This week, four of the five county supervisors were so wowed by preliminary results of a program known as Laura’s Law, or AOT — Advanced Outpatient Treatment — that they approved continued funding though next June. Since California voters passed Laura’s Law in 2002, county mental-health activists have been pushing to implement it here in Santa Barbara County.
The program — which at its most extreme authorizes judges to order seriously mentally ill people into outpatient treatment, even if they refuse — has been given a chance to yield meaningful results.
After just four months, the judges have not been called to action. Instead, Laura’s Law has supported the efforts of mental-health outreach workers to successfully enroll seven of the most resistant mentally ill individuals into treatment programs, and to repeatedly contact another nine. It is this relentless interaction that distinguishes the program from other outreach efforts.
These individuals have qualified for the Laura Law’s program because they have been hospitalized or jailed or have acted violently during the last two years. Twelve were homeless, and all have been offered housing. Three have accepted temporary housing, and one has entered a long-term lease. If after 90 days of contact, those mentally ill subjects still refuse treatment, judges can issue orders. They do not have authority, however, to sentence anyone to jail time, or force anyone into involuntary hospitalization or to take medications.
Behavioral Wellness czar Alice Gleghorn, who must cut $4.2 million from her budget, had earlier suggested cutting Laura’s Law funding entirely; she now expressed enthusiasm for it after studying the results. She said more clients had been effectively reached than other Behavioral Wellness programs, and she praised the funding flexibility Laura’s Law offered.
Unlike most Behavioral Wellness clients — who sign up and are charged a fee for service — Laura’s Law “clients” don’t believe they’re mentally ill, haven’t signed up for help, and certainly can’t be billed. The small annual budget for Laura’s Law — about $300,000 a year — allows case managers a degree of improvisational flexibility not possible under a fee-for-service arrangement. “When you have someone who doesn’t think they’re mentally ill and think they can get up out of their chair and go get a job in the movie business,” Gleghorn said, “that makes flexibility in funding very, very important.”
At the Board of Supervisors meeting, mental-health advocates had been prepared for battle, in part because they anticipated opposition from Gleghorn and because they weren’t certain they had three solid votes. By the meeting’s end, not only was Gleghorn on their side but also four of the five supervisors had voted aye. Conservative and progressive forces found themselves agreeing. Even 4th District Supervisor Peter Adam claimed he supported the continued funding, though he voted against it because, he said, the board had just approved a million-dollar expenditure elsewhere. “It’s a zero sum game,” he declared.
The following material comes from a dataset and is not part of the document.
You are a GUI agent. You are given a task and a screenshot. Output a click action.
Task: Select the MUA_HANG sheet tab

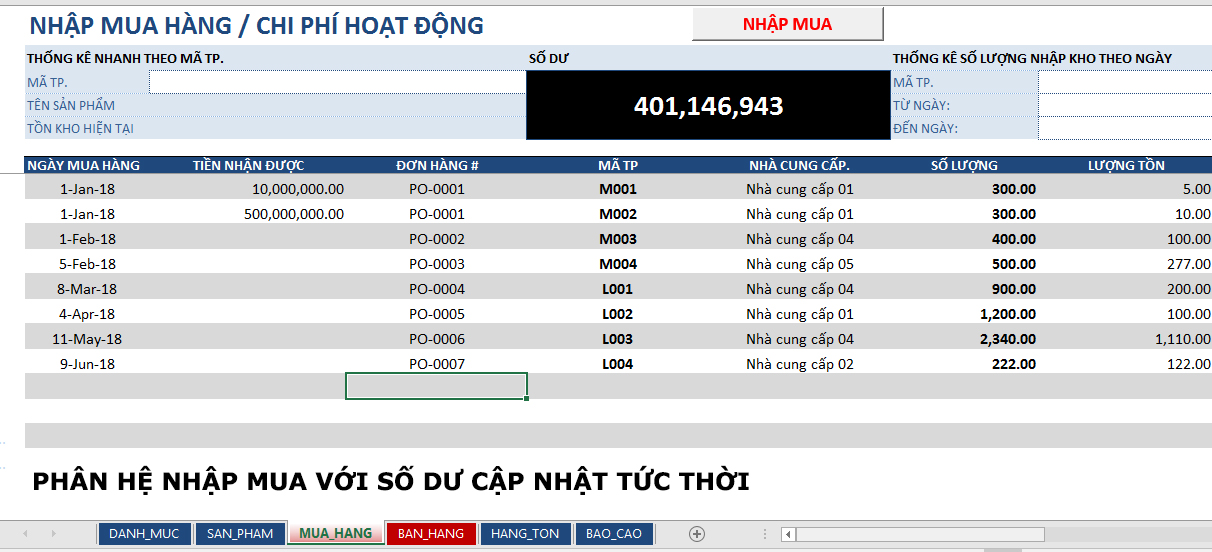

Unexpectedly, 1st District Supervisor Das Williams, in leading the charge to support Laura’s Law, was on the same page as noted right-wing, pro-business advocate Andy Caldwell, who thundered, “How is it humane to let someone who is out of their minds make their own decisions?” Both Caldwell and Supervisor Williams said they had a close family member whose mental- health issues might have been helped by this law.
Joining Caldwell in supporting Laura’s Law from a pro-business perspective was Maggie Campbell of the Downtown Organization of Santa Barbara. Campbell argued that Laura’s Law is needed to help downtown merchants — struggling in the face of high vacancy rates — deal with street people, many of whom are mentally ill. “Please do not eliminate this crucial tool,” she pleaded.